Isso aparece tanto em humanos quanto em moscas das frutas (Drosophila melanogaster). Mamíferos, répteis, pássaros, peixes, insetos e até mesmo fungos apresentam a função do esquecimento como um de seus mecanismos mais básicos.

Tanto é assim, que figuras como o psicólogo cognitivo Oliver Hardt, da McGill University, em Montreal, no Canadá, apontam que todo organismo, por mais simples que seja, deve deletar informações constantemente. Só então ele pode se adaptar melhor ao seu meio.

Eliminar o artificial, lembrar-se do essencial

Uma coisa que os especialistas em criminalística e psicologia forense sabem bem é que uma testemunha raramente se lembrará de um evento com precisão absoluta. Nessas experiências, a metáfora de Lete e Mnemosine é cumprida. Ou seja, você tem que esquecer certos dados para lembrar (priorizar) outros. Assim, a falta de memória fotográfica e exata cumpre um propósito adaptativo tão lógico quanto eficaz.

Pensemos na pessoa que sofre um assalto com agressão. Se lembrasse da cor dos cadarços, do rasgo no jeans de seu agressor, do som que sua jaqueta fazia quando se movia ou do ângulo do sol refletido nele, estaria armazenando dados inúteis em seu cérebro.

O cérebro só quer reter as informações essenciais de uma experiência para estar preparado para situações futuras. O resto é artificial. Não o ajuda saber de que cor era o cabelo do delinquente (à polícia sim).  Estará mais interessado em estabelecer o contexto em que esse evento ocorreu para estar preparado.

Pessoas que “bebem” de Mnemosine (hipertimesia)

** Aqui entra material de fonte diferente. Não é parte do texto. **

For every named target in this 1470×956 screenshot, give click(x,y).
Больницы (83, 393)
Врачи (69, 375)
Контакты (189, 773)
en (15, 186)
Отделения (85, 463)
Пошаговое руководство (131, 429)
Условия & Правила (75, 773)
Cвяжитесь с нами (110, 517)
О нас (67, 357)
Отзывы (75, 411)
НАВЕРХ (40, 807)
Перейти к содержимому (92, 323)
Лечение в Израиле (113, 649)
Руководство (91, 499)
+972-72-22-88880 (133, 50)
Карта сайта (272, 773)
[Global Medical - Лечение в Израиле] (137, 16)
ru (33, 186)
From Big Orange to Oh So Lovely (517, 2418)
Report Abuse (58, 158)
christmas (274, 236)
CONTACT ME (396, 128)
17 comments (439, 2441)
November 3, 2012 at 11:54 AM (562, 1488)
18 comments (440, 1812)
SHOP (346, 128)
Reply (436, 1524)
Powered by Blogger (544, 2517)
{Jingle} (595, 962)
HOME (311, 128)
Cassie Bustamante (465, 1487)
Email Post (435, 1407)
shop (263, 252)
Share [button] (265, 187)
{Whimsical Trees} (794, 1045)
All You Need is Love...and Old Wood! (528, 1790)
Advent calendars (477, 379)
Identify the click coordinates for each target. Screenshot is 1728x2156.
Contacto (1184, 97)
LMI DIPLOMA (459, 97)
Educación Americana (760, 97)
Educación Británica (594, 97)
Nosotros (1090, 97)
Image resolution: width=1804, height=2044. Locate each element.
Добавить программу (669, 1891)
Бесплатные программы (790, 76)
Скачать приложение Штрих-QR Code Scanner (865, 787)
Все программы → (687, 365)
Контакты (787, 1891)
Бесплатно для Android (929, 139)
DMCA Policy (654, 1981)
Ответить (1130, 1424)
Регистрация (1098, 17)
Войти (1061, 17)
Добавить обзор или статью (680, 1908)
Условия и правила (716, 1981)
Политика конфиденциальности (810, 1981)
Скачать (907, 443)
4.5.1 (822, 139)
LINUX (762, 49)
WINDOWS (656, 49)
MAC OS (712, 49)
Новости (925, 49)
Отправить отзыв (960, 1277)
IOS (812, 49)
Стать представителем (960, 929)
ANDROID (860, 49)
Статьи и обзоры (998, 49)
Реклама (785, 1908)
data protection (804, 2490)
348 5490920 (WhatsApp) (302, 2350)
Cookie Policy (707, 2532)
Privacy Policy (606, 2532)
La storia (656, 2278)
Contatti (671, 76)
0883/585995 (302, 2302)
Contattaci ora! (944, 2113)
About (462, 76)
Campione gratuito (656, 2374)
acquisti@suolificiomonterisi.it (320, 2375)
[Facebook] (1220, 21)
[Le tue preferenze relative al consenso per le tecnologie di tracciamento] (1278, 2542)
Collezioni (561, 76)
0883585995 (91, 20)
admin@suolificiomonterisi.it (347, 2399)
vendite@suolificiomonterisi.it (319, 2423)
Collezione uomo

A hipertimesia ou síndrome hipertimética define uma condição rara na qual uma pessoa é capaz de se lembrar de boa parte de suas experiências de vida com detalhes excepcionais. Vale ressaltar que a incidência é muito baixa na população e que, em 2005, a Universidade da Califórnia publicou um estudo descrevendo o caso de uma mulher.

Poderíamos dizer que os hipertímicos beberam das águas do rio Mnemosine. Sua memória não responde a nenhuma técnica mnemônica, mas é automática e espontânea. Isso pode parecer um presente fora do comum, mas não é. Aqueles que apresentam essa particularidade apresentam certas características semelhantes ao autismo.

Além disso, esses homens e mulheres sentem-se mentalmente exaustos, o que prejudica seu desempenho cognitivo. Lembrar dados, cenas e experiências de forma involuntária e constante é algo que vivem como se fosse um fardo. Não são gênios nem apresentam uma inteligência acima da média, muito pelo contrário.

As pessoas com hipertimesia passam muito tempo pensando no passado e são incapazes de controlar as lembranças que vêm à mente. Isso os impede de se concentrar na realidade.

Cérebro de uma criança iluminada representando a metáfora de Lete e Mnemosyne
Esquecer e lembrar formam um equilíbrio perfeito que preserva nossa eficiência cognitiva.

A memória (Mnemosine) facilita nosso aprendizado e adaptação ao meio. Graças a ela adquirimos experiências e nos atualizamos dia a dia em conhecimento e sabedoria. Porém, o esquecimento (Lete) é o que nos permite avançar como espécie ao modelar um cérebro mais ágil, mais eficiente, capaz de armazenar informações valiosas e eliminar as que não são muito úteis.

Na balança está o nosso sucesso cognitivo, nesse confronto de forças está escondida a nossa sobrevivência.